Task details: Return, word for word, the lines in the records below from the line containing "coordinates (33, 283)." to the line containing "pyautogui.click(x=606, y=262)", both included.

*** Provided material ***

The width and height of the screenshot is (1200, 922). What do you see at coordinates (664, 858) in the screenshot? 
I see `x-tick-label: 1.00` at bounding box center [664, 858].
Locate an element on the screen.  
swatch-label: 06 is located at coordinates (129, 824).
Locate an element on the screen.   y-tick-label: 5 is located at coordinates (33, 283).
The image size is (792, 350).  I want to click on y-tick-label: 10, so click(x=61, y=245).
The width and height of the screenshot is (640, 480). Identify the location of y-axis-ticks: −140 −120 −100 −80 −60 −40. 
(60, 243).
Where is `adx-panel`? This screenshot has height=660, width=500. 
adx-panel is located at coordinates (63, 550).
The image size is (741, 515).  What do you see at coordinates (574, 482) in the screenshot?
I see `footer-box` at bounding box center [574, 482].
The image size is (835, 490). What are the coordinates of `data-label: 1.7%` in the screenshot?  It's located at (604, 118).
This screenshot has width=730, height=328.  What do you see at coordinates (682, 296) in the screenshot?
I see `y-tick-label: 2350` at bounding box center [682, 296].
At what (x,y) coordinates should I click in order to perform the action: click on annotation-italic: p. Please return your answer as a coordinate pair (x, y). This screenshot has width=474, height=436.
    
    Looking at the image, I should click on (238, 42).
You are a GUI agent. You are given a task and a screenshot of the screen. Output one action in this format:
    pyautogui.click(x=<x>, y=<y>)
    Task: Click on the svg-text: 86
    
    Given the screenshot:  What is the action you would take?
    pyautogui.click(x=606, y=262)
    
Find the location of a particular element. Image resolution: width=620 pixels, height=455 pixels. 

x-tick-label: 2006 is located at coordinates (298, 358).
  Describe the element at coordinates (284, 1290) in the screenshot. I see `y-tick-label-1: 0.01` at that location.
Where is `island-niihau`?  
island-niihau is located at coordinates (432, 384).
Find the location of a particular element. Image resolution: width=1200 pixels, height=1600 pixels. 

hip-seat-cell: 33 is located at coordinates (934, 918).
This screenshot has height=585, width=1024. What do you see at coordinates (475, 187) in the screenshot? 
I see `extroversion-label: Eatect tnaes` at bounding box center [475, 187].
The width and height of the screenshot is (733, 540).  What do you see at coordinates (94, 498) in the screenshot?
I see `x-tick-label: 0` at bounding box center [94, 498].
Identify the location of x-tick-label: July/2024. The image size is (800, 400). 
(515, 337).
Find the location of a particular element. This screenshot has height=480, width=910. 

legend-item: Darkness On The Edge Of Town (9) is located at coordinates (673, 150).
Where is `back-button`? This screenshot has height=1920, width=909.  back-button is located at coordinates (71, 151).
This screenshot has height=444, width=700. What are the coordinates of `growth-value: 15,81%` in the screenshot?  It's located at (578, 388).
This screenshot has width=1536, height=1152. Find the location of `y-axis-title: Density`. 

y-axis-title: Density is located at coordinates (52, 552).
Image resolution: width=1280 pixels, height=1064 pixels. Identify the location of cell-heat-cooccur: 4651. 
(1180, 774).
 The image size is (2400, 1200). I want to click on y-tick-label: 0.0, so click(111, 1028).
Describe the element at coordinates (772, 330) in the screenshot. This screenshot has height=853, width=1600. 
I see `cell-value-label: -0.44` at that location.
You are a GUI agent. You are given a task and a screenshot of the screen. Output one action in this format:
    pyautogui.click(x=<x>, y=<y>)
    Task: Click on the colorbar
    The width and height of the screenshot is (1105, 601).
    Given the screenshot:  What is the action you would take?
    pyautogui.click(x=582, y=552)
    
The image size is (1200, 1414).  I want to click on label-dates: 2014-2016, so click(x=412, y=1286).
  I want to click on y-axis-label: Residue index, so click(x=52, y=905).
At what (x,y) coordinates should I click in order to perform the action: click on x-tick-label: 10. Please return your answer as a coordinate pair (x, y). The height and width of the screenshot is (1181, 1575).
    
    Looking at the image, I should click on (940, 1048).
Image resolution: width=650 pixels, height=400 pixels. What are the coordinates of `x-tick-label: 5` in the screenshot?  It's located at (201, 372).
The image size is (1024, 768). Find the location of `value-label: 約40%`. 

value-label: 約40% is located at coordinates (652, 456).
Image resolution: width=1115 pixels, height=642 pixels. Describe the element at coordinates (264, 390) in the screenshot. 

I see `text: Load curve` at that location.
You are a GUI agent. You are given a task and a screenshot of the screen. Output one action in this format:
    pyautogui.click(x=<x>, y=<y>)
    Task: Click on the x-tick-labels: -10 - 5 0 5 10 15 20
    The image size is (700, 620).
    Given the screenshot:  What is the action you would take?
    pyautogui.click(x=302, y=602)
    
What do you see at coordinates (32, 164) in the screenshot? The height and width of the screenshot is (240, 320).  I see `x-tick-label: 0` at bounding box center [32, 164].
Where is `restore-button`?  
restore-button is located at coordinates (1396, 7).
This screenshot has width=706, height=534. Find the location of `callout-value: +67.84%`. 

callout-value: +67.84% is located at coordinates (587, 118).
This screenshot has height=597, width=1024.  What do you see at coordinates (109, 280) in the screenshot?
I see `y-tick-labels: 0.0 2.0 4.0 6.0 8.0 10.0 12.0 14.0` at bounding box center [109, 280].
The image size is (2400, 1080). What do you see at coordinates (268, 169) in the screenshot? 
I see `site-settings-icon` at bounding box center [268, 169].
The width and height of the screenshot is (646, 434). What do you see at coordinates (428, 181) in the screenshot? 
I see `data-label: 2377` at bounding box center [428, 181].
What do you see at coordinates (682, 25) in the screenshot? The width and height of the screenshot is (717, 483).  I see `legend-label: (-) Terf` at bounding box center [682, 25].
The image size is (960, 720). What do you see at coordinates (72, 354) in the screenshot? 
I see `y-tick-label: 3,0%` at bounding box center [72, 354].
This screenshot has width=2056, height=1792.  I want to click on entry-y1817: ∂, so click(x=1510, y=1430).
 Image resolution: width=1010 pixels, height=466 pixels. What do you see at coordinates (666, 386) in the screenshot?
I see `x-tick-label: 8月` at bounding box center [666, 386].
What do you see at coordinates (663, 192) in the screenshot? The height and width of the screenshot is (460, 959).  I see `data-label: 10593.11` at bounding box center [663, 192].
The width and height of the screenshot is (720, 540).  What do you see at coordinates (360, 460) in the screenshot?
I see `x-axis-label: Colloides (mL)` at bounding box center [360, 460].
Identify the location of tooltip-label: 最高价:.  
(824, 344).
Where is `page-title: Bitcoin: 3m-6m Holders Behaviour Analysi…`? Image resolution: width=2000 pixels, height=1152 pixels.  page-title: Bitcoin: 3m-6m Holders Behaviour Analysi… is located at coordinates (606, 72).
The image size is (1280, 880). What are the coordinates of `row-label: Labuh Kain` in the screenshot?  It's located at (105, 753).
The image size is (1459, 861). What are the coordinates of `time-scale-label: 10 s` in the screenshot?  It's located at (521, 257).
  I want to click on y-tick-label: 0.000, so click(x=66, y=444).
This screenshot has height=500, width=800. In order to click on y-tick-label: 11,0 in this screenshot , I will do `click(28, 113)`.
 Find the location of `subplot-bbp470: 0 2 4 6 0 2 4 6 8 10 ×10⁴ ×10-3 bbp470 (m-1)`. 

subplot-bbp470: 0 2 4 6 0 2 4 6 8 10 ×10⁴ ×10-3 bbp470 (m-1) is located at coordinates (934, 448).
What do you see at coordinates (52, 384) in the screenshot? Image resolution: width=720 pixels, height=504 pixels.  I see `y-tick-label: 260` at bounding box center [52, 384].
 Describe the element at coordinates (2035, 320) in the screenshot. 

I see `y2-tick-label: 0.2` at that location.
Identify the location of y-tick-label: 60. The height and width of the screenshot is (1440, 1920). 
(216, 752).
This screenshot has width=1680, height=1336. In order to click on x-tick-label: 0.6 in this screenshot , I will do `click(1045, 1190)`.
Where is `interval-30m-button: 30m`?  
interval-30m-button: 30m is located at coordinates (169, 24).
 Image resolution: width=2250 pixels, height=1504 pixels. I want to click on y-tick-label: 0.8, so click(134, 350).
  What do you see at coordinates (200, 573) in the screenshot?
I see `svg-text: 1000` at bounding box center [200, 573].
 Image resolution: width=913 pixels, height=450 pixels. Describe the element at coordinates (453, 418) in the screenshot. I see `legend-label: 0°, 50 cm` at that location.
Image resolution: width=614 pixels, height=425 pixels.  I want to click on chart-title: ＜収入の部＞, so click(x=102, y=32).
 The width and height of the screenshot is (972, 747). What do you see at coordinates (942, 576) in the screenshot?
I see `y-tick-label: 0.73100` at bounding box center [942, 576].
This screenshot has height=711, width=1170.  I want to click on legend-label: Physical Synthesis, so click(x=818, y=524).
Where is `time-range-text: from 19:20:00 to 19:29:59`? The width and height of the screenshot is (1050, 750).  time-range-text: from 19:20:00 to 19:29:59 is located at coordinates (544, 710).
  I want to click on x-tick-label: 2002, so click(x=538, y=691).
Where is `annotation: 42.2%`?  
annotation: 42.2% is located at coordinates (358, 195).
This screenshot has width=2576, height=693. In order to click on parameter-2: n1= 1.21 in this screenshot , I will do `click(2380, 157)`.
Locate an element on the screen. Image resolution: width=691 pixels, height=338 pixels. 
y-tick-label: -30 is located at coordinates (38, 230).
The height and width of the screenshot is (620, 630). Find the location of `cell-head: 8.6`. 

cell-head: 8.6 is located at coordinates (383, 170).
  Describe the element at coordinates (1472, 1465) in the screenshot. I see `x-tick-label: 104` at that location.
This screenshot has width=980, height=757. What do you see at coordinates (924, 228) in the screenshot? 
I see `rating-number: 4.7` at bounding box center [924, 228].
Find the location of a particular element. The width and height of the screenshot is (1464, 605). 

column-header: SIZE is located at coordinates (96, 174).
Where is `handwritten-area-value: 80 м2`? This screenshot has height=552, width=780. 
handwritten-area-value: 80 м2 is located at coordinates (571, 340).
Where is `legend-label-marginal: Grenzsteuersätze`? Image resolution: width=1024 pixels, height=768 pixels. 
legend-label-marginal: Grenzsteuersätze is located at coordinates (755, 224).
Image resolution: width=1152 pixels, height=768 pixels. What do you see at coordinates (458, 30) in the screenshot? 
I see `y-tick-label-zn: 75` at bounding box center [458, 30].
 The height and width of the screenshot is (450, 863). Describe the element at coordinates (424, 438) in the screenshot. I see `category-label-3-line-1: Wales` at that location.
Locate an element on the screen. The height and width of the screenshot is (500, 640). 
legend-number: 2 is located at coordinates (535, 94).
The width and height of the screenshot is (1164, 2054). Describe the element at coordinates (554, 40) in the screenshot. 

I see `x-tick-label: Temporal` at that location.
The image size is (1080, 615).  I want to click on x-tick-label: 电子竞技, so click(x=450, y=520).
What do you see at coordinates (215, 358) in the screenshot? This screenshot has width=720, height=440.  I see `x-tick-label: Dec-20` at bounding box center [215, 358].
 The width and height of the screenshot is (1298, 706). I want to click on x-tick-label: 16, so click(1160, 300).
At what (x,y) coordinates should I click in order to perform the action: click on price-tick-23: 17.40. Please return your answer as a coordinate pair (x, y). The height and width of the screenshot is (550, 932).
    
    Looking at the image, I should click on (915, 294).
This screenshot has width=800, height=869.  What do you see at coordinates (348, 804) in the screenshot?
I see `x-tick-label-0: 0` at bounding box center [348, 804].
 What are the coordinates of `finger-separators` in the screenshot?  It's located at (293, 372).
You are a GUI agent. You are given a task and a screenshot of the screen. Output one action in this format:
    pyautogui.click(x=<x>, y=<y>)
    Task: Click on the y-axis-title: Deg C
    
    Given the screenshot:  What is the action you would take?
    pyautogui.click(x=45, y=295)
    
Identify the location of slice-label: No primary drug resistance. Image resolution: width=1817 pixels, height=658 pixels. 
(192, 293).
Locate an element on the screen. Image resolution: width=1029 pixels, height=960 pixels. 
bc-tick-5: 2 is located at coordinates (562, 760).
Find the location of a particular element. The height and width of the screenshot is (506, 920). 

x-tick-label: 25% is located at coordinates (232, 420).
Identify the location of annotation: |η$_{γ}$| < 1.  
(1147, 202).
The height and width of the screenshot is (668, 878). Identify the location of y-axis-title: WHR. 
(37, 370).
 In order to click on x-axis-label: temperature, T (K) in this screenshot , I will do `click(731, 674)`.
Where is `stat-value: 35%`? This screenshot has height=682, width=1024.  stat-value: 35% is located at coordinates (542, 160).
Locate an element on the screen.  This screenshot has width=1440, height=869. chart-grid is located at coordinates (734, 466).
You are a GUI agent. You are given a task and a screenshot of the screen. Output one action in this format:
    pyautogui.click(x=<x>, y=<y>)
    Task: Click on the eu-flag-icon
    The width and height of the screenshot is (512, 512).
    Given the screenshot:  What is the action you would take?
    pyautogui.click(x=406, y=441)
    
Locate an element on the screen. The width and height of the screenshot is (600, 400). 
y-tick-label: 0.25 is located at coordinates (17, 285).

*** End of Provided material ***

Output for this exercise:
Locate an element on the screen.   y-tick-label: 5 is located at coordinates (33, 283).
The image size is (792, 350).  I want to click on y-tick-label: 10, so click(x=61, y=245).
The width and height of the screenshot is (640, 480). Identify the location of y-axis-ticks: −140 −120 −100 −80 −60 −40. 
(60, 243).
Where is `adx-panel`? This screenshot has height=660, width=500. 
adx-panel is located at coordinates (63, 550).
The image size is (741, 515).  What do you see at coordinates (574, 482) in the screenshot?
I see `footer-box` at bounding box center [574, 482].
The image size is (835, 490). What are the coordinates of `data-label: 1.7%` in the screenshot?  It's located at (604, 118).
This screenshot has width=730, height=328.  What do you see at coordinates (682, 296) in the screenshot?
I see `y-tick-label: 2350` at bounding box center [682, 296].
At what (x,y) coordinates should I click in order to perform the action: click on annotation-italic: p. Please return your answer as a coordinate pair (x, y). This screenshot has width=474, height=436.
    
    Looking at the image, I should click on (238, 42).
You are a GUI agent. You are given a task and a screenshot of the screen. Output one action in this format:
    pyautogui.click(x=<x>, y=<y>)
    Task: Click on the svg-text: 86
    
    Given the screenshot:  What is the action you would take?
    pyautogui.click(x=606, y=262)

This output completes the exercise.